Montemelino Rosé 2016, DOC Colli del Trasimeno, Umbria

We got to meet Sabina and Pier of Montemelino recently and taste through some of their wines and olive oils from this tiny and obscure wine zone in northern Umbria. There are fewer than a dozen producers in this area, and most are focused on international varieties. Montemelino is a 10 hectare farm, with 4 hectares under vine, planted to Grechetto for the whites and Sangiovese, Ciliegiolo, and Gamay for the reds. Don’t get too excited Gamay lovers, it’s “Gamay di Trasimeno”, which is actually Grenache. Why do they have to confuse us like this? Because it’s fun! Farming here is all organic, grapes are hand-harvested, and naturally fermented and aged in large slavonian oak barrels that rest both under the farm house and in a tiny chapel on the property.

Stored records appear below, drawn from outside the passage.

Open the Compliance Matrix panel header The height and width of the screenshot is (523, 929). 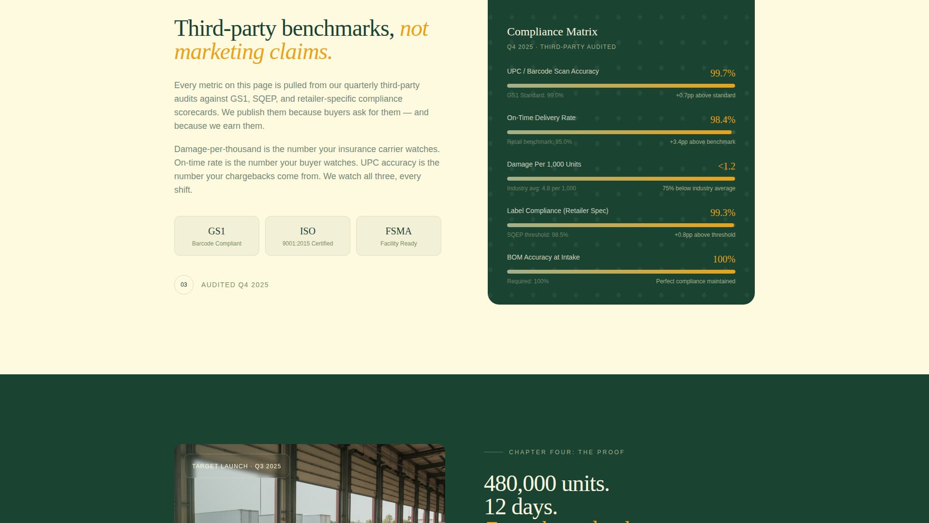click(x=552, y=31)
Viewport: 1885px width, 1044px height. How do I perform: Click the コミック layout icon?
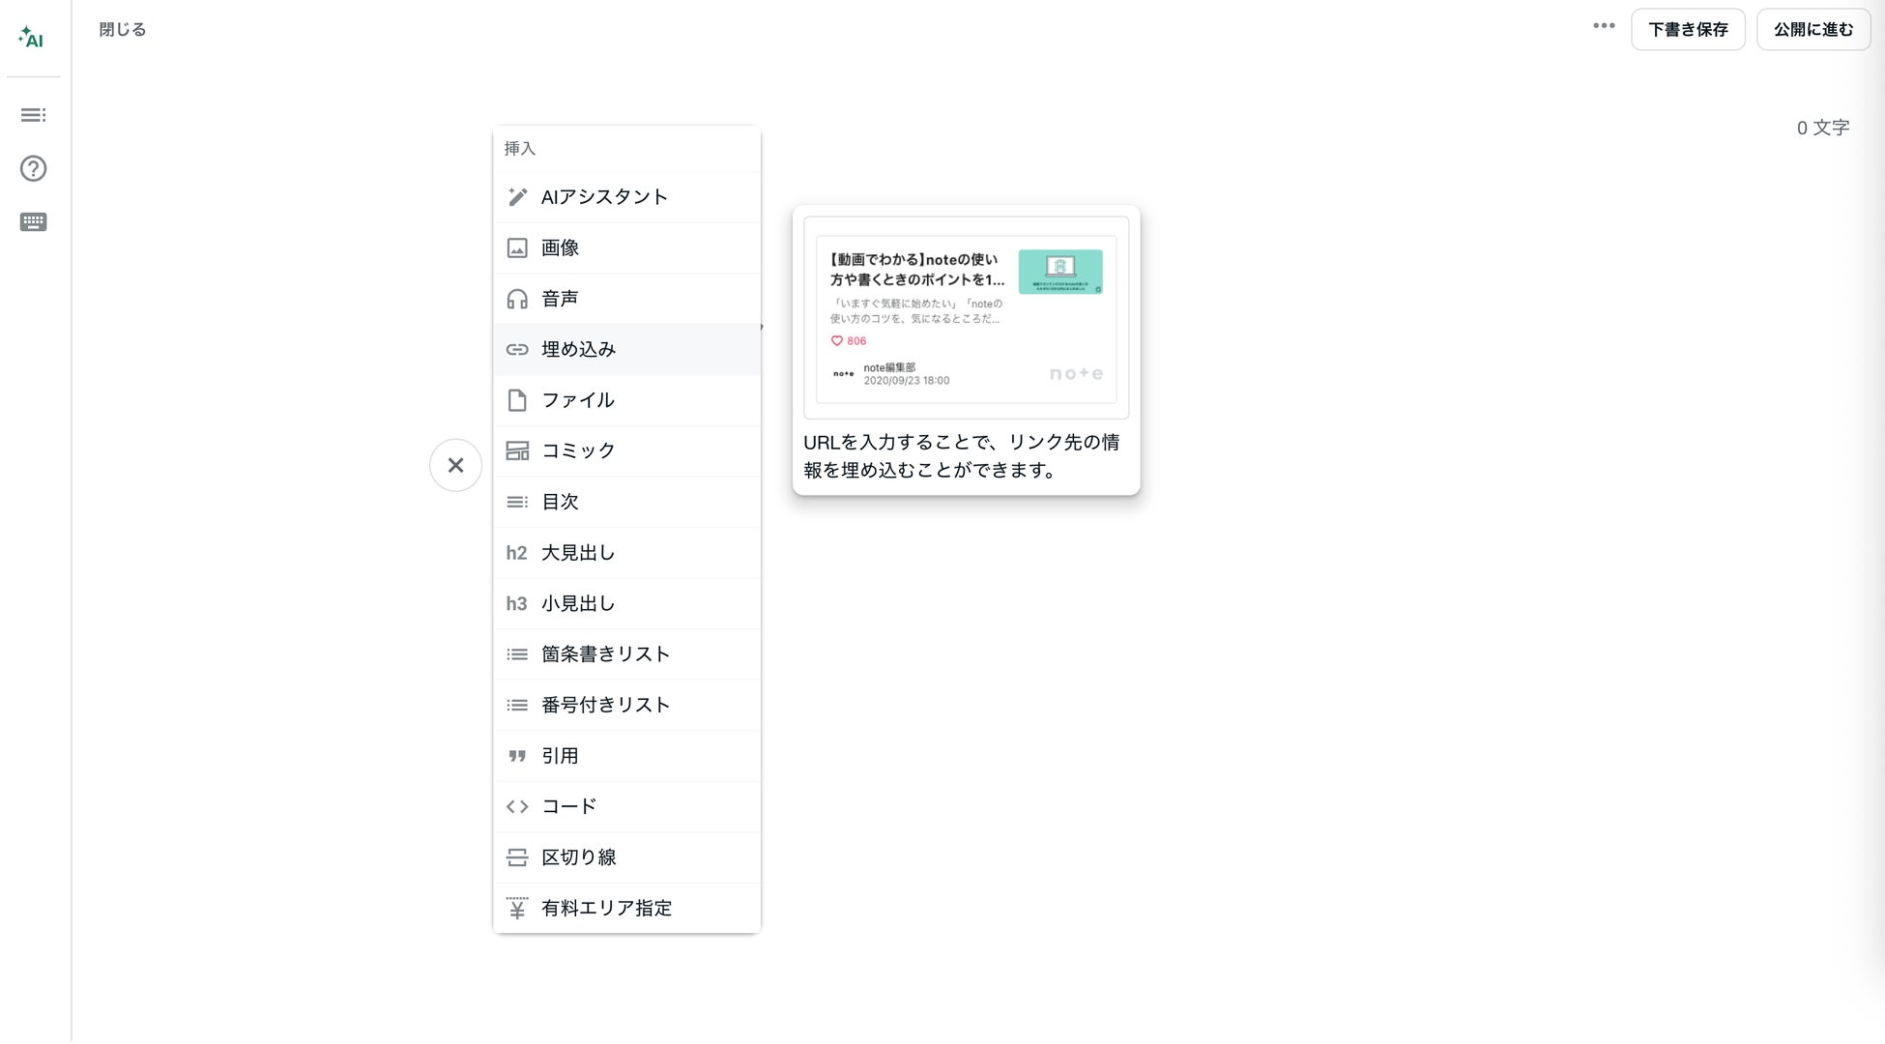click(x=517, y=450)
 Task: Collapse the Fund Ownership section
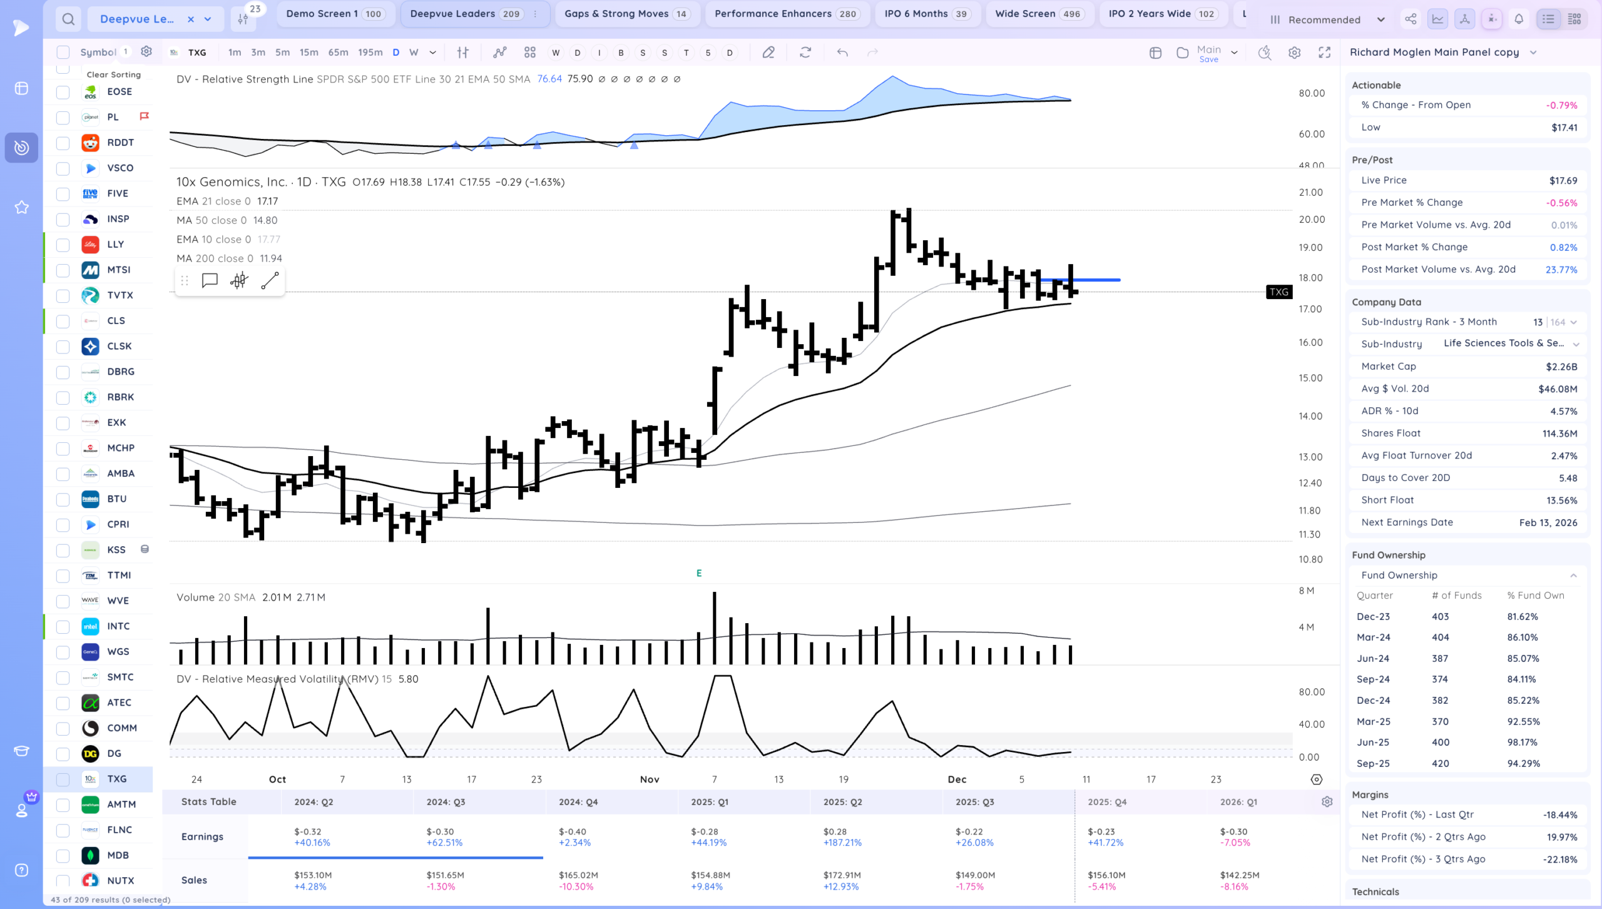(x=1573, y=576)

This fresh and delicious rose is a blend of Ciliegiolo and Gamay di Trasimeno. There’s lots of red fruit and snappy acidity; it’ll pair nicely with fish, veggies, or a warm evening breeze.

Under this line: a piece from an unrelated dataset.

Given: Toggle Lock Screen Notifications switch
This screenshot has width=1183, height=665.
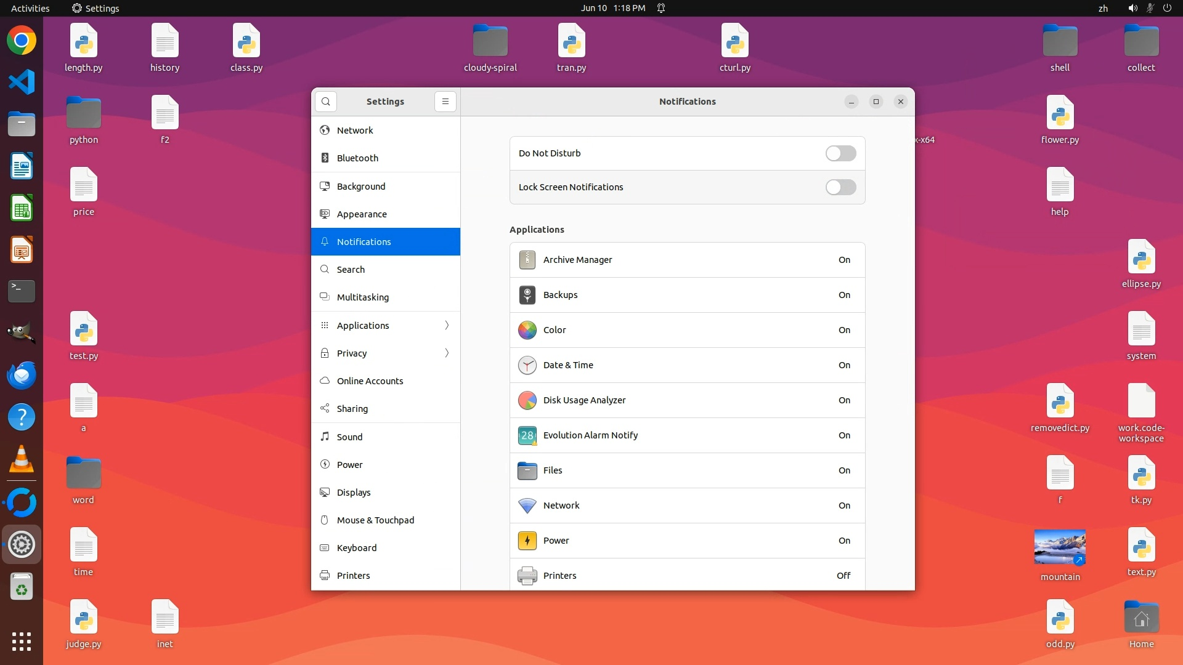Looking at the screenshot, I should tap(840, 187).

Viña Zorzal Garnacha 2015, Navarra, Spain

Antonio Sanz has been in the wine industry pretty much his entire life. In 1989 he was making wine in Navarra, where he established Viña Zorzal. In 2007 his sons took over and expanded the project. We’ve been working with the Graciano and Grenache Blanc for quite some time; we’ve semi-recently added the Grenache and figured it was time to crack it open at a tasting. This wine is from roughly 100 year old bush vines, farmed organically, and hand-harvested. It’s juicy, dark, pure-fruit brilliance, for super cheap!

D. Ventura Viña Caneiro Ribeira Sacra 2012, Spain

D. Ventura is located on the steep slopes of Ribeira Sacra (sacred banks; so-named for all the churches and monasteries that line the river). It is the project of Ramón Losada and his family. They farm organically and use wild yeast in their fermentations; this wine is from old Mencia vines grown on the slate soil (known as losa) slopes of the river.

Viña Caneiro is fermented in stainless steel and then left on the lees for 9 months. It has depth and is full of cassis, cherries, black pepper, licorice, and mineral precision and fine-grained tannins on the finish.